_The request:_ Rename "References" to "Bibliography" in the rows below and copy them out with nothing else altered. Leave out the pictures.

_Extracted records:_
************

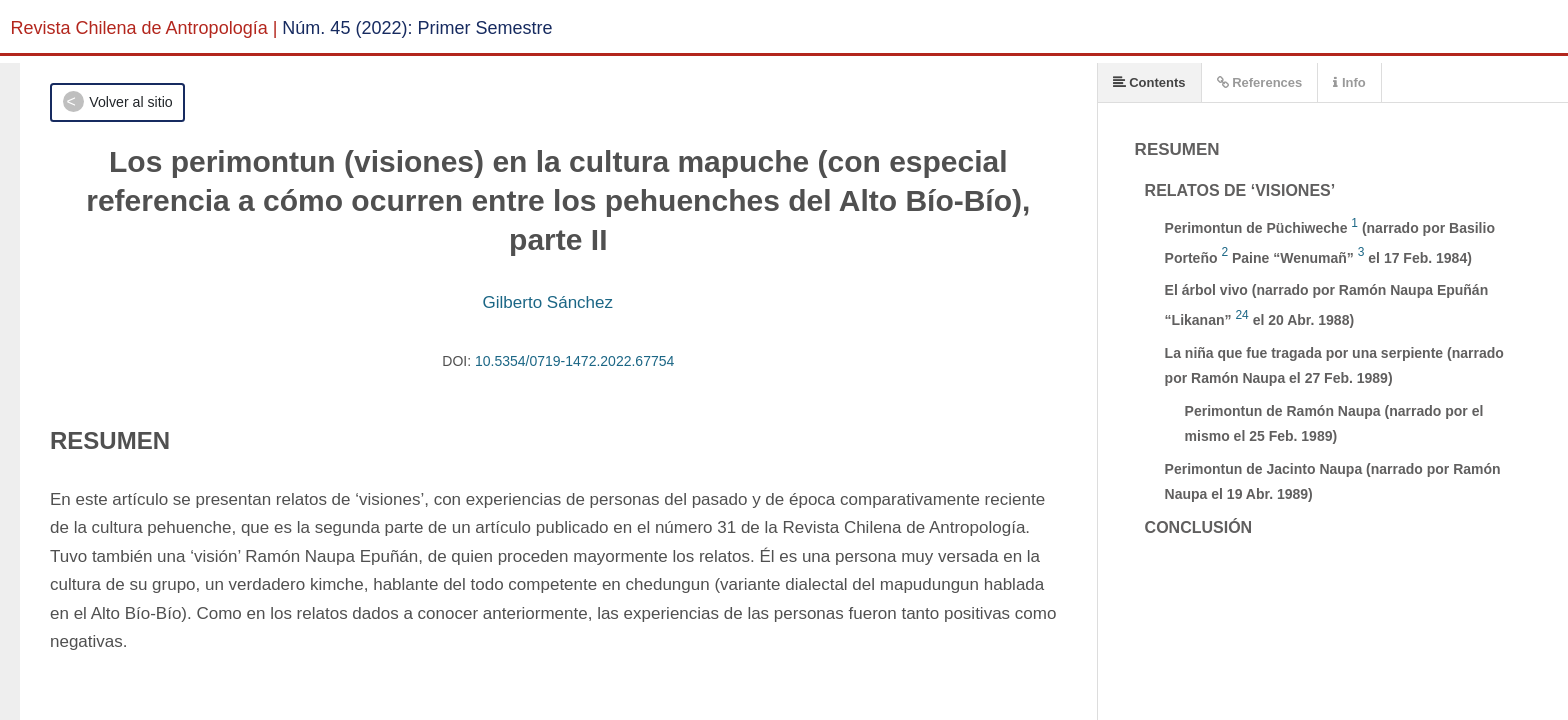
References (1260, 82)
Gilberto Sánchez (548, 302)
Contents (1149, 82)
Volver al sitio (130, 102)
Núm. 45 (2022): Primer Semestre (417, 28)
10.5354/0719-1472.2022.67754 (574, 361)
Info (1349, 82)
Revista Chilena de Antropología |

************

_Answer for this exercise:_
Bibliography (1260, 82)
Gilberto Sánchez (548, 302)
Contents (1149, 82)
Volver al sitio (130, 102)
Núm. 45 (2022): Primer Semestre (417, 28)
10.5354/0719-1472.2022.67754 (574, 361)
Info (1349, 82)
Revista Chilena de Antropología |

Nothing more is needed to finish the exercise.